EXERCISE TEXT:
____________________

Saint Ambrose: portrait of Ambrose Bierce
Material: oil on canvas
Size: 66×48
Year: 2002
imagination, n.: A warehouse of facts, with poet and liar in joint ownership. — Ambrose Bierce (The Devil’s Dictionary)
Writer Ambrose Bierce has the best “bad hotel” story I have heard. After recovering from a head wound received in the Battle of Chickamauga in Northern Georgia during the Civil War, he caught up again with Sherman’s army following the Battle of Kennesaw Mountain. Being a staff officer, he was entitled to a hotel room, so he checked into the Kennesaw Hotel in Marietta (which is still there). He got his key at the desk, was wished a pleasant stay by the clerk, and found his room, only to discover that it was stacked floor-to-ceiling with bodies of dead soldiers from the field hospitals in the recent battle. So, he complained at the front desk, and he requested and received a different room, hopefully, one that Housekeeping had gotten to. I hope he got extra hotel points and a couple drink vouchers, as well.
After tipping the bellhop (after all, Major Bierce ordered some room service and watched “Gone With the Wind”.
Bierce started out as an Indiana farm boy, then was promoted to wartime traumas in the Civil War where Indiana boys were used as cannon fodder, which was a sweet deal for a Hoosier. He then became a short story writer, then a snarky San Francisco journalist extraordinaire (obits were his specialty), and then finally, in his final job, he was a correspondent embedded in Pancho Villa’s army in Mexico. He was never heard from again. This is all dutifully reported, in one way or another, in the painting I call “St. Ambrose”. He stands here, in his splendor, in Emilio Zapata pose and color, in the glory of Our Lady of Guadalupe, on a pile of dead Civil War hats. Isn’t he magnificent?
* He is not to be confused with the original St. Ambrose (Aurelius Ambrosius, Bishop of Milan), so be not to confuse the two. A much different agency is at work here.

____________________

RECORDS PROVIDED:

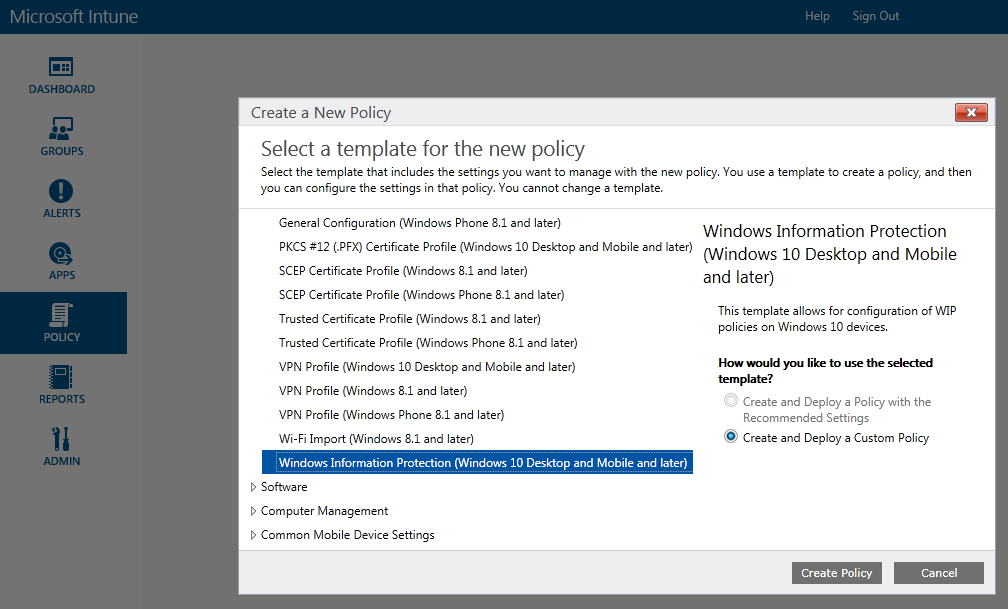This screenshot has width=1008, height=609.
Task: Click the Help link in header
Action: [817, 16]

____________________

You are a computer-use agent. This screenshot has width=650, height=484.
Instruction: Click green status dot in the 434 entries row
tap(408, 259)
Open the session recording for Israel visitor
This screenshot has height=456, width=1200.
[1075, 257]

____________________

TASK A: Rewrite the part of the Ambrose Bierce text that opens with the words containing "Bierce started out" and closes with "at work here.", replacing "Hoosier" with "boy from Indiana".
TASK B: According to the Ambrose Bierce text, what did Bierce find filling his first room at the Kennesaw Hotel?
TASK C: Translate this sentence from the Ambrose Bierce text into Spanish: "He was never heard from again."

TASK OUTPUT A:
Bierce started out as an Indiana farm boy, then was promoted to wartime traumas in the Civil War where Indiana boys were used as cannon fodder, which was a sweet deal for a boy from Indiana. He then became a short story writer, then a snarky San Francisco journalist extraordinaire (obits were his specialty), and then finally, in his final job, he was a correspondent embedded in Pancho Villa’s army in Mexico. He was never heard from again. This is all dutifully reported, in one way or another, in the painting I call “St. Ambrose”. He stands here, in his splendor, in Emilio Zapata pose and color, in the glory of Our Lady of Guadalupe, on a pile of dead Civil War hats. Isn’t he magnificent?
* He is not to be confused with the original St. Ambrose (Aurelius Ambrosius, Bishop of Milan), so be not to confuse the two. A much different agency is at work here.

TASK OUTPUT B: Bodies of dead soldiers from the field hospitals in the recent battle, stacked floor-to-ceiling.

TASK OUTPUT C: Nunca más se supo de él.